WHAT THIS TASK INVOLVES: Reproduce the data shown below exactly.

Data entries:
╔══

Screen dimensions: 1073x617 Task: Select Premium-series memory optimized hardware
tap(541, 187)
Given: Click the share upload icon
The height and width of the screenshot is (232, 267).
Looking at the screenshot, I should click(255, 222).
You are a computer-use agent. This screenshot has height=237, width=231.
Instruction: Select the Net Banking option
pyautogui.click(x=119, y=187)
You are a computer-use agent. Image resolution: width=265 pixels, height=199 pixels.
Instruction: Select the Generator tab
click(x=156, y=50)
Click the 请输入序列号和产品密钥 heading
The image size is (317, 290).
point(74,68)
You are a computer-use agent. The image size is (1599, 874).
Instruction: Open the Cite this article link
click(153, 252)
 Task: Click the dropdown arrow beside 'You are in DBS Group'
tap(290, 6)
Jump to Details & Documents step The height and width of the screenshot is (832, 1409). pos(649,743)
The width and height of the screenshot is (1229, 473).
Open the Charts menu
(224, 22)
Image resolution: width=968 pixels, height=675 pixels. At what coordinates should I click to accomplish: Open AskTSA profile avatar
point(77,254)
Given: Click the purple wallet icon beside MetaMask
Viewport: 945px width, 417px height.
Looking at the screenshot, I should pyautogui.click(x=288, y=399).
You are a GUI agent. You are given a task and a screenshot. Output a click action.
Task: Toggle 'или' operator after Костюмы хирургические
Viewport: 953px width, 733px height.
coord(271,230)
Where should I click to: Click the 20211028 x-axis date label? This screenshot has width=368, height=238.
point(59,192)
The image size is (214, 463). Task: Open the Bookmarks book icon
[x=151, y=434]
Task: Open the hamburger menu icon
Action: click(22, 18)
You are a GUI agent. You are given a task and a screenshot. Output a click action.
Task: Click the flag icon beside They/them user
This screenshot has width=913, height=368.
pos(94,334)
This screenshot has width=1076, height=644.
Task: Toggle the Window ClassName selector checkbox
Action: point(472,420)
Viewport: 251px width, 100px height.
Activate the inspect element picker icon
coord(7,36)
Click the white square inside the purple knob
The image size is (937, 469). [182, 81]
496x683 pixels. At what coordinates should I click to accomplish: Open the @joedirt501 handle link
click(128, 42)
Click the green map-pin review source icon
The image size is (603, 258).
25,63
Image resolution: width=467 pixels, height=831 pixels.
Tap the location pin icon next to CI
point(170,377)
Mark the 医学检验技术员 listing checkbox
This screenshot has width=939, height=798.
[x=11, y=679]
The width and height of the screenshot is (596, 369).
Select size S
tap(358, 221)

╚══

EXPECTED ANSWER:
Screen dimensions: 1073x617 Task: Select Premium-series memory optimized hardware
tap(541, 187)
Given: Click the share upload icon
The height and width of the screenshot is (232, 267).
Looking at the screenshot, I should click(255, 222).
You are a computer-use agent. This screenshot has height=237, width=231.
Instruction: Select the Net Banking option
pyautogui.click(x=119, y=187)
You are a computer-use agent. Image resolution: width=265 pixels, height=199 pixels.
Instruction: Select the Generator tab
click(x=156, y=50)
Click the 请输入序列号和产品密钥 heading
The image size is (317, 290).
point(74,68)
You are a computer-use agent. The image size is (1599, 874).
Instruction: Open the Cite this article link
click(153, 252)
 Task: Click the dropdown arrow beside 'You are in DBS Group'
tap(290, 6)
Jump to Details & Documents step The height and width of the screenshot is (832, 1409). pos(649,743)
The width and height of the screenshot is (1229, 473).
Open the Charts menu
(224, 22)
Image resolution: width=968 pixels, height=675 pixels. At what coordinates should I click to accomplish: Open AskTSA profile avatar
point(77,254)
Given: Click the purple wallet icon beside MetaMask
Viewport: 945px width, 417px height.
Looking at the screenshot, I should pyautogui.click(x=288, y=399).
You are a GUI agent. You are given a task and a screenshot. Output a click action.
Task: Toggle 'или' operator after Костюмы хирургические
Viewport: 953px width, 733px height.
coord(271,230)
Where should I click to: Click the 20211028 x-axis date label? This screenshot has width=368, height=238.
point(59,192)
The image size is (214, 463). Task: Open the Bookmarks book icon
[x=151, y=434]
Task: Open the hamburger menu icon
Action: click(22, 18)
You are a GUI agent. You are given a task and a screenshot. Output a click action.
Task: Click the flag icon beside They/them user
This screenshot has width=913, height=368.
pos(94,334)
This screenshot has width=1076, height=644.
Task: Toggle the Window ClassName selector checkbox
Action: point(472,420)
Viewport: 251px width, 100px height.
Activate the inspect element picker icon
coord(7,36)
Click the white square inside the purple knob
The image size is (937, 469). [182, 81]
496x683 pixels. At what coordinates should I click to accomplish: Open the @joedirt501 handle link
click(128, 42)
Click the green map-pin review source icon
The image size is (603, 258).
25,63
Image resolution: width=467 pixels, height=831 pixels.
Tap the location pin icon next to CI
point(170,377)
Mark the 医学检验技术员 listing checkbox
This screenshot has width=939, height=798.
[x=11, y=679]
The width and height of the screenshot is (596, 369).
Select size S
tap(358, 221)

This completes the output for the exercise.